- [Problema assegnato 1]: Riporta il passo del testo su Georgia O’Keeffe cominciando da "Georgia e io" e terminando a "album dei ricordi.", sostituendo "Matematica" con "Geometria".

- [Testo selezionato]:
++++++++++++++++++++

“L’acero” di Georgia O’Keeffe

Georgia e io ci siamo conosciute in una sala d’aspetto, circa nel 2007. Il dott. B, infatti, l’aveva spalmata sulle pareti del suo studio, come se i suoi inconfondibili fiori fossero i tasselli di un mosaico. Io, allora, ero solo una bimba appena entrata nel Team degli Emicranici Anonimi e collezionista di 10 in Storia dell’Arte e 4 in Matematica. Georgia è, quindi, un’artista che è rimasta nel mio album dei ricordi.

L’operato di quest’artista può essere ascritto nel Precisionismo, una sorta di collage tra il cubismo e l’iperrealismo, ossia la traduzione in arte di un’aura emicranica (io quando spiego ai non adepti che non ho visioni mistiche, ma semplicemente delle allucinazioni transitorie scomodo Monsieur Picasso). La stessa O’Keeffee, per spiegare il suo Drawing n.9, disse che aveva semplicemente rappresentato un bruttissimo mal di testa che non voleva lasciare inutilizzato.

L’artista sviluppa la sua artistica più conosciuta e riconoscibile, quella della rappresentazione dei particolari della natura in macro (per utilizzare dei termini fotografici) [è qui che capiamo il precisionismo: un dettaglio talmente minuzioso da sembrare astratto, mentre invece è troppo reale] in seguito ai ripetuti e “felici” (Georgia non fu mai felice, credo) soggiorni in New Mexico. I critici spesso attribuiscono alla sua iconografia fitomorfa un’allusione freudiana ai genitali femminili, anche se lei ha sempre negato l’aderenza (il marito stesso, però, anche tramite un sensuale servizio fotografico, gonfiò la leggenda), praticamente, dando ai critici dei pervertiti. Insomma, a nessuna pittrice piacerebbe essere ridotta a “quella che dipingeva le vagine” e, pure secondo me, rimane un’interpretazione bigotta dell’operato della O’Keeffee.

++++++++++++++++++++

- [Record forniti]:
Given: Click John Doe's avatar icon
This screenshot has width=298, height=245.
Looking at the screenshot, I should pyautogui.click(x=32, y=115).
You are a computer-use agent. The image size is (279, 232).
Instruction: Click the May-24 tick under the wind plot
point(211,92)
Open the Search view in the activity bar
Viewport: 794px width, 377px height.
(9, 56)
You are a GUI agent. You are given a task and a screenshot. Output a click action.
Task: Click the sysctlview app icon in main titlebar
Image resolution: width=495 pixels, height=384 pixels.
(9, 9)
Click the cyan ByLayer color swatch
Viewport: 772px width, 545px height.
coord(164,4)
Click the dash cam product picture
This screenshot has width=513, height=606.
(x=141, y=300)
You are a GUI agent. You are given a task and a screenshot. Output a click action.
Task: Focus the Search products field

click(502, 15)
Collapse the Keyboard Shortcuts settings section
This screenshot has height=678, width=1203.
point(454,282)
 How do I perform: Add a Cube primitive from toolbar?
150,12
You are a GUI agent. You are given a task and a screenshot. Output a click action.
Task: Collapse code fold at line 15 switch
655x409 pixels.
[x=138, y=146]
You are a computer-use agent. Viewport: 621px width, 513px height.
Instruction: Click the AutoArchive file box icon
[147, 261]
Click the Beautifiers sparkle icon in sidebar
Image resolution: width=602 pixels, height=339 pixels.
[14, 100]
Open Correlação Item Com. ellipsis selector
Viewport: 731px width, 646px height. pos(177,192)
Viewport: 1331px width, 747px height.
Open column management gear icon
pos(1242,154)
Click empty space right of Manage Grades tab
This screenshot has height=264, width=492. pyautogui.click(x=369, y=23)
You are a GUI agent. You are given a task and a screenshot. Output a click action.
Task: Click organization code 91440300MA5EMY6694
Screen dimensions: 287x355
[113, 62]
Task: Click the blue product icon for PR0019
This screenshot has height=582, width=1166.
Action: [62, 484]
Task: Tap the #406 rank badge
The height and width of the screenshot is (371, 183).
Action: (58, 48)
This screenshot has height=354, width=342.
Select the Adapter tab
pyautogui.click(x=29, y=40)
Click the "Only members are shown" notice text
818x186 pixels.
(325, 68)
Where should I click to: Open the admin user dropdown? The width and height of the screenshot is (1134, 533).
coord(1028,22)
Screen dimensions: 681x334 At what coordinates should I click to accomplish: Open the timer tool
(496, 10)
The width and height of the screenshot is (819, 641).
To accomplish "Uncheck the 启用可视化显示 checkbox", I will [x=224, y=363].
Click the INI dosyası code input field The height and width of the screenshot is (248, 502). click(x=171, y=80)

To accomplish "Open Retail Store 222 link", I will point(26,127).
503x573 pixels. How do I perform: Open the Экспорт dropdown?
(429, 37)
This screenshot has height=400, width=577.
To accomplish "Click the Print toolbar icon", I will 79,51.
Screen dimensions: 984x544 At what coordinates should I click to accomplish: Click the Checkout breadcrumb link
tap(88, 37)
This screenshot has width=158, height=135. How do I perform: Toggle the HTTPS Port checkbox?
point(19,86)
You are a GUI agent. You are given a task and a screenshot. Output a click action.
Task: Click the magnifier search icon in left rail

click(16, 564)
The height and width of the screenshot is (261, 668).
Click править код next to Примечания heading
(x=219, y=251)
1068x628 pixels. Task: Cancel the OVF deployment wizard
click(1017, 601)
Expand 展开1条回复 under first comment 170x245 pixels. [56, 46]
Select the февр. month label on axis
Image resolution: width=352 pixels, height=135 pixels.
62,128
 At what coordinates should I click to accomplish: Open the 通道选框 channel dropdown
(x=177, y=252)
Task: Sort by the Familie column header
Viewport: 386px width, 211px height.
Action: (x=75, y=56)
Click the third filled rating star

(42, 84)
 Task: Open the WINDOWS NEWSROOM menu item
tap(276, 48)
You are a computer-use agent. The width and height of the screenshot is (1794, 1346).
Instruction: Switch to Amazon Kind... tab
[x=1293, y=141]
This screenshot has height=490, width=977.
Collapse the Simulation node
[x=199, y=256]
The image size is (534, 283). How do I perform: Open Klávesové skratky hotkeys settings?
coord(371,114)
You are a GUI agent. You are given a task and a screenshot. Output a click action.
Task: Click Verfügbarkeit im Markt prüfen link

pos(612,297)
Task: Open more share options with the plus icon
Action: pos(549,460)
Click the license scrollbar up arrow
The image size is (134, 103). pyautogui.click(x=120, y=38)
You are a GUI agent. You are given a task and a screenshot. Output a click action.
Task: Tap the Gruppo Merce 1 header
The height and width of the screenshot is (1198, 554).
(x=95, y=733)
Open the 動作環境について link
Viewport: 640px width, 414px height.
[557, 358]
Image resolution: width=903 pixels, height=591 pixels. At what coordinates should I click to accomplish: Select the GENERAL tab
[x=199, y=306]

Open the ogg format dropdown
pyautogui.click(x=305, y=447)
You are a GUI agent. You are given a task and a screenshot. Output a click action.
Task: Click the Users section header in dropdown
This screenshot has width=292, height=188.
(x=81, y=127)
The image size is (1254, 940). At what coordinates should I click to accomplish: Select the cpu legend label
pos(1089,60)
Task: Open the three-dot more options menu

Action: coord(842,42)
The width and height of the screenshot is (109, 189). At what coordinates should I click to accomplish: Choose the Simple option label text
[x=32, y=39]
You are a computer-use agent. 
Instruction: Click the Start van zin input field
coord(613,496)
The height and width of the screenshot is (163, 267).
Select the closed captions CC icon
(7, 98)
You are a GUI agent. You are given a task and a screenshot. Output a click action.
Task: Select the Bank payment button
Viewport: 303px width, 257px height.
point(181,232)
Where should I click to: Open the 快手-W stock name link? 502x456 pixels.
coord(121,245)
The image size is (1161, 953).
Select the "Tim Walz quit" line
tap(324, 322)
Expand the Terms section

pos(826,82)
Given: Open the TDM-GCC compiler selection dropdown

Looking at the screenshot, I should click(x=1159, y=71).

++++++++++++++++++++

- [Problema assegnato 2]: Copia fedelmente le righe dei record cominciando da quella che contiene "Task: Sort by the Familie column header" e terminando con quella che contiene "coord(371,114)".

- [Risultato completo 1]:
Georgia e io ci siamo conosciute in una sala d’aspetto, circa nel 2007. Il dott. B, infatti, l’aveva spalmata sulle pareti del suo studio, come se i suoi inconfondibili fiori fossero i tasselli di un mosaico. Io, allora, ero solo una bimba appena entrata nel Team degli Emicranici Anonimi e collezionista di 10 in Storia dell’Arte e 4 in Geometria. Georgia è, quindi, un’artista che è rimasta nel mio album dei ricordi.

- [Risultato completo 2]:
Task: Sort by the Familie column header
Viewport: 386px width, 211px height.
Action: (x=75, y=56)
Click the third filled rating star

(42, 84)
 Task: Open the WINDOWS NEWSROOM menu item
tap(276, 48)
You are a computer-use agent. The width and height of the screenshot is (1794, 1346).
Instruction: Switch to Amazon Kind... tab
[x=1293, y=141]
This screenshot has height=490, width=977.
Collapse the Simulation node
[x=199, y=256]
The image size is (534, 283). How do I perform: Open Klávesové skratky hotkeys settings?
coord(371,114)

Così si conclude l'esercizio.